- [Your task]: Could you set down exactly the lines of the data below, starting at the one that holds "Where should I click to: Open" and ending at the one that holds "Task: Pin Rapport.docx to the recent list", both included, and only those?

Data shown Start Marker

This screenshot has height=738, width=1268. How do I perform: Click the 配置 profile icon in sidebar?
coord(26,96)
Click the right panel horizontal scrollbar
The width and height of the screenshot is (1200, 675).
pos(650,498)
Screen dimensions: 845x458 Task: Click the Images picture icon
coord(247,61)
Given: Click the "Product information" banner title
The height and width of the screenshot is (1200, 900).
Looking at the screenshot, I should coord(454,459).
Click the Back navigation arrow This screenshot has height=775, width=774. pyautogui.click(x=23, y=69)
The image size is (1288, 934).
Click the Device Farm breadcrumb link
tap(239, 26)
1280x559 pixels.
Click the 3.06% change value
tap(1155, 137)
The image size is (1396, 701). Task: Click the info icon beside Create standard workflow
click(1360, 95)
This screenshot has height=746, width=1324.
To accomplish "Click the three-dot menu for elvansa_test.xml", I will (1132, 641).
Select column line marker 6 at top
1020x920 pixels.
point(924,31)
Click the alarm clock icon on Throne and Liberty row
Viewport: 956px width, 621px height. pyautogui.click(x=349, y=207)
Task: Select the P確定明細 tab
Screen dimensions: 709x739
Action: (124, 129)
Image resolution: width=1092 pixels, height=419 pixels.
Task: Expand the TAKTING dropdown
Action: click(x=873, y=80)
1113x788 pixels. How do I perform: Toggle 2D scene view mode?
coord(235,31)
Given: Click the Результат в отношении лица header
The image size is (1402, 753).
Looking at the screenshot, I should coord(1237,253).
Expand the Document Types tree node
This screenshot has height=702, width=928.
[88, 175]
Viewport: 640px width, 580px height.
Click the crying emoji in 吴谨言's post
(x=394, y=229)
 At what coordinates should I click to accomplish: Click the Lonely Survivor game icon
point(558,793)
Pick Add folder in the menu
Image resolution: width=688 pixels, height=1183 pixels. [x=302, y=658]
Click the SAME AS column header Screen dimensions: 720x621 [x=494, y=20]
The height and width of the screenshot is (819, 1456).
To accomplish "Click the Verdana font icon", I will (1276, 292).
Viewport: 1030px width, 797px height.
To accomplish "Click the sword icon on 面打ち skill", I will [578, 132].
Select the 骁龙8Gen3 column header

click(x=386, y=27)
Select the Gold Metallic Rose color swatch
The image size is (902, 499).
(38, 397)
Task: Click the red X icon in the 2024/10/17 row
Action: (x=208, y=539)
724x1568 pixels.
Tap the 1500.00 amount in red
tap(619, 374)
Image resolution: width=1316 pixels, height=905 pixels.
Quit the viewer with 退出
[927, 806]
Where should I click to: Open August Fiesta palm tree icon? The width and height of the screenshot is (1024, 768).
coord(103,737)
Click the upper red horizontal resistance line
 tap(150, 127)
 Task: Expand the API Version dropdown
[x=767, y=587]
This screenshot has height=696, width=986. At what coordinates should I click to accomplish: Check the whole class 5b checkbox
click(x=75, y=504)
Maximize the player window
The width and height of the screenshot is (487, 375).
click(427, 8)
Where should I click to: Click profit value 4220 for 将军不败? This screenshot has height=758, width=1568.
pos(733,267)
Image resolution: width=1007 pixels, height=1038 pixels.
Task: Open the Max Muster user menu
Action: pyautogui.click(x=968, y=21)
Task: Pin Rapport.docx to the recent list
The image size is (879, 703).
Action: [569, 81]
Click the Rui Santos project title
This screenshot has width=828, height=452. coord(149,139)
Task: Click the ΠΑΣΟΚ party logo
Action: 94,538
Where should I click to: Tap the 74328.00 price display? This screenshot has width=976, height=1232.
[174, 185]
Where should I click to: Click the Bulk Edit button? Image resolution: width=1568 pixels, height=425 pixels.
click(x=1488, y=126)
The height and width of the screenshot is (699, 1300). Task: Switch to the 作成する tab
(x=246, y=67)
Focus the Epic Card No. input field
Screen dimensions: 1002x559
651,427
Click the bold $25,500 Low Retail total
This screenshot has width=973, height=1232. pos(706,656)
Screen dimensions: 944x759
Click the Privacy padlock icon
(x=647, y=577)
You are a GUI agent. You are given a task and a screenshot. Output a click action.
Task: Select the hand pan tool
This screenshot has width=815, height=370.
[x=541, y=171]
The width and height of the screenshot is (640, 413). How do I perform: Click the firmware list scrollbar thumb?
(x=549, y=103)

Data shown End Marker

- [The answer]:
Where should I click to: Open August Fiesta palm tree icon? The width and height of the screenshot is (1024, 768).
coord(103,737)
Click the upper red horizontal resistance line
 tap(150, 127)
 Task: Expand the API Version dropdown
[x=767, y=587]
This screenshot has height=696, width=986. At what coordinates should I click to accomplish: Check the whole class 5b checkbox
click(x=75, y=504)
Maximize the player window
The width and height of the screenshot is (487, 375).
click(427, 8)
Where should I click to: Click profit value 4220 for 将军不败? This screenshot has height=758, width=1568.
pos(733,267)
Image resolution: width=1007 pixels, height=1038 pixels.
Task: Open the Max Muster user menu
Action: pyautogui.click(x=968, y=21)
Task: Pin Rapport.docx to the recent list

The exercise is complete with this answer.